## ASSIGNED TASK
Your task is to copy every line below that contains the word "Quand".

## GIVEN ENTRIES
►

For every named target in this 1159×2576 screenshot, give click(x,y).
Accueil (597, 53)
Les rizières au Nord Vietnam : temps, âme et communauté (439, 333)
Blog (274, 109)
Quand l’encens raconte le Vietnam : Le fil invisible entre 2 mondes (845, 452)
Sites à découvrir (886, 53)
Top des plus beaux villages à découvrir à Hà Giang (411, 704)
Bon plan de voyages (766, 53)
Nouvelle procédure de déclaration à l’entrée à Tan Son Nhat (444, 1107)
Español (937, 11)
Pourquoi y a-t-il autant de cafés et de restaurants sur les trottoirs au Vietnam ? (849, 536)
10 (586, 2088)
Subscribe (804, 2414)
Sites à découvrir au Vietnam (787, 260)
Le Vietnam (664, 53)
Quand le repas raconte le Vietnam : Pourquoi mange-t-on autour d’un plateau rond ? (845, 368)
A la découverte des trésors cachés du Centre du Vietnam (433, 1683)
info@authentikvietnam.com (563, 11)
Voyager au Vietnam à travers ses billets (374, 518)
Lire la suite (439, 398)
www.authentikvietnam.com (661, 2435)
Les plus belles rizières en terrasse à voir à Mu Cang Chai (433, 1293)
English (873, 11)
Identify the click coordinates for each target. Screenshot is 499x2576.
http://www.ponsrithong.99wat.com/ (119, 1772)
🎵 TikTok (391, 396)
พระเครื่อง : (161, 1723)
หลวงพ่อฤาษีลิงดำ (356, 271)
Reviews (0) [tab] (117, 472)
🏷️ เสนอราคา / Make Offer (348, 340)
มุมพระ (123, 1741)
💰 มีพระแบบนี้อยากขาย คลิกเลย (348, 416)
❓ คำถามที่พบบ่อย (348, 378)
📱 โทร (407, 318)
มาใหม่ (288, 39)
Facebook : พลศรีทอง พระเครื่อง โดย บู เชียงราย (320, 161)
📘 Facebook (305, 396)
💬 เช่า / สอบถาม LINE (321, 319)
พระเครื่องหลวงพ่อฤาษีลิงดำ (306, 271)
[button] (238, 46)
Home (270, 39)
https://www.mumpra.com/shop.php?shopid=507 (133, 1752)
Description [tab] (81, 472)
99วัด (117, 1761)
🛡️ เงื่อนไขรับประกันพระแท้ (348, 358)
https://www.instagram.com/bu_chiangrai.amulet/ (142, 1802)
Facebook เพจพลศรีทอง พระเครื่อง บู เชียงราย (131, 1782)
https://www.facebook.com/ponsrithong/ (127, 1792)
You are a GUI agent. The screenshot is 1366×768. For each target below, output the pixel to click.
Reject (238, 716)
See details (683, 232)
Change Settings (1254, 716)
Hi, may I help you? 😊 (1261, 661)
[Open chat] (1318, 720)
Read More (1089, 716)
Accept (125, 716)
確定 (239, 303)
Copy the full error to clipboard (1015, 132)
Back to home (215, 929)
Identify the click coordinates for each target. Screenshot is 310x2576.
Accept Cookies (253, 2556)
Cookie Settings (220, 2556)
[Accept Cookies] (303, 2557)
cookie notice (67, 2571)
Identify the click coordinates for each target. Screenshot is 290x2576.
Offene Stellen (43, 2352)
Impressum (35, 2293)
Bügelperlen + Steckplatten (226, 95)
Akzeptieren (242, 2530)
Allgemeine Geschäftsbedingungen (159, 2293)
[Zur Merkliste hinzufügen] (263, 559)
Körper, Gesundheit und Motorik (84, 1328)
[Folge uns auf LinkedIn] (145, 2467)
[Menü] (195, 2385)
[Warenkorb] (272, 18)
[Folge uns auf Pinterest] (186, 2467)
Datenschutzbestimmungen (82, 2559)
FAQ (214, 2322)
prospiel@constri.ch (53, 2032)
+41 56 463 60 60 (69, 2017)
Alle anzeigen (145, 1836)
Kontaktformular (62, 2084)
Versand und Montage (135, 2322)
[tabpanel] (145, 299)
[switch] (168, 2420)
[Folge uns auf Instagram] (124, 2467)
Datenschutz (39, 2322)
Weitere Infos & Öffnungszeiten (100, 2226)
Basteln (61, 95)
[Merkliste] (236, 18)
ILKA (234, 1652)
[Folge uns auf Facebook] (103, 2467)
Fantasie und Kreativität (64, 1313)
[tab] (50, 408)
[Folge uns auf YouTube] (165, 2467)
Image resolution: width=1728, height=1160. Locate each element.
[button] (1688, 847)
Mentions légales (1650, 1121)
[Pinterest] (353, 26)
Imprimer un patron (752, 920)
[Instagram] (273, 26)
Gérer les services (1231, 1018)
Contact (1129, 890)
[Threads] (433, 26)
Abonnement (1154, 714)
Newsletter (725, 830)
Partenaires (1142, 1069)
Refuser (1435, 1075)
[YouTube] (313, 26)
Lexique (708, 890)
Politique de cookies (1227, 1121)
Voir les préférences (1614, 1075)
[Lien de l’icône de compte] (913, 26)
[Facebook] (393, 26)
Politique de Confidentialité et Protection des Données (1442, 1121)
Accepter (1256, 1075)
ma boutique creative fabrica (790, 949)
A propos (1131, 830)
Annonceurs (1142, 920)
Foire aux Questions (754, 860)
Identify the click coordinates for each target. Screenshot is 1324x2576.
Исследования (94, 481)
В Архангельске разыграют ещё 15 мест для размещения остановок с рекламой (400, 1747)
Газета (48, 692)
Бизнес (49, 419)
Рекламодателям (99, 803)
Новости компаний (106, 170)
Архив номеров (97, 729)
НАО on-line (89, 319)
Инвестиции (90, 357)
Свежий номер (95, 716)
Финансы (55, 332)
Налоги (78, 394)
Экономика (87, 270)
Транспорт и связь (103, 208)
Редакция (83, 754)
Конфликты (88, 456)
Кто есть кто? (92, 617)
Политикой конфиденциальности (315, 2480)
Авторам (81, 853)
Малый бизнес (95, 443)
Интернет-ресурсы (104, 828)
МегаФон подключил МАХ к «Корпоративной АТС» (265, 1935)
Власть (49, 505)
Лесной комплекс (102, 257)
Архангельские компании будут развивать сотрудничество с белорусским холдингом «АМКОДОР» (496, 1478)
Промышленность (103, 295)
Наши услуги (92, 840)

◄

## ANSWER BELOW
Quand l’encens raconte le Vietnam : Le fil invisible entre 2 mondes (845, 452)
Quand le repas raconte le Vietnam : Pourquoi mange-t-on autour d’un plateau rond ? (845, 368)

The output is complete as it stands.